Sosiolog UC Berkeley Arlie Russel Hoschchild (Derek Thompson, The Atlantic, 2020) mengatakan, menguatnya posisi Trump di kalangan Republikan dan pendukungnya harus diakui di luar logika. “Jika ada satu hal yang menurut saya pers arus utama masih salah tentang Trump adalah bahwa mereka nyaman berbicara tentang ekonomi dan kepribadian. Akan tetapi, mereka tidak mengutamakan perasaan (pendukung Trump),” kata Hochschild.
Hoschild menggambarkannya perasaan keterikatan pendukung Trump dengan Trump seperti ini. "Anda adalah pria dewasa, berkulit putih tanpa gelar sarjana, berdiri di tengah antrean jutaan rakyat AS, mengantre menuju ke sebuah tempat yang nyaman dan indah di atas bukit, The American Dream. Akan tetapi, Anda melihat di belakang Anda barisan warga AS kulit berwarna dalam kondisi yang menyedihkan dan bersiap-siap menyerobot posisi Anda di antrean".
Baca juga : Pemakzulan Trump dan Ancaman Ultra-kanan Amerika
“Pada prinsipnya Anda berharap mereka baik-baik saja. Tapi, Anda terjebak dalam antrean karena ekonomi tidak berfungsi. Dan lebih buruk daripada terjebak, Anda distigmatisasi oleh media liberal bahwa pandangan Anda sebagai orang tradisional adalah rasis dan seksis. Ditambah lagi, orang-orang kulit berwarna menyerobot posisi Anda di dalam antrean,” kata Hoschild.
Hoschild menilai, dalam berbagai kesempatan, Trump berhasil meyakinkan para pendukungnya bahwa dirinya juga merasakan hal yang sama. Trump berhasil memerankan dirinya sebagai orang yang menderita karena kritikan-kritikan dari partai oposisi.
"Saya menderita untuk Anda. Penderitaan mengkonsolidasikan dan memperkuat keyakinan. Ini menempatkan sebuah isme pada kata Trump dan mengarahkannya menjadi seperti gerakan keagamaan,” kata Hoschild.

PETUNJUK:
a) Tulis ulang bagian teks sumber dari "Hoschild menilai, dalam" sampai "dari partai oposisi." tanpa mengubah satu kata pun.
b) Terjemahkan kalimat dari teks sumber ini ke dalam bahasa Inggris: "Trump berhasil memerankan dirinya sebagai orang yang menderita karena kritikan-kritikan dari partai oposisi."

CUPLIKAN DATA:
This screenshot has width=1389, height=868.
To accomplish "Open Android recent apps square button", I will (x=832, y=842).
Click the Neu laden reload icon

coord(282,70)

JAWABAN SOAL:
a)
Hoschild menilai, dalam berbagai kesempatan, Trump berhasil meyakinkan para pendukungnya bahwa dirinya juga merasakan hal yang sama. Trump berhasil memerankan dirinya sebagai orang yang menderita karena kritikan-kritikan dari partai oposisi.

b) Trump succeeded in portraying himself as someone who suffers because of criticism from the opposition party.